Your instructions -> Every line below needs to be returned exactly as written.

Data entries ->
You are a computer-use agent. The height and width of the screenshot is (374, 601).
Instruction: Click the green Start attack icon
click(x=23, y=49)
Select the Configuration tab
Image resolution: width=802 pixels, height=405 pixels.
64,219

The completed task ->
You are a computer-use agent. The height and width of the screenshot is (374, 601).
Instruction: Click the green Start attack icon
click(x=23, y=49)
Select the Configuration tab
Image resolution: width=802 pixels, height=405 pixels.
64,219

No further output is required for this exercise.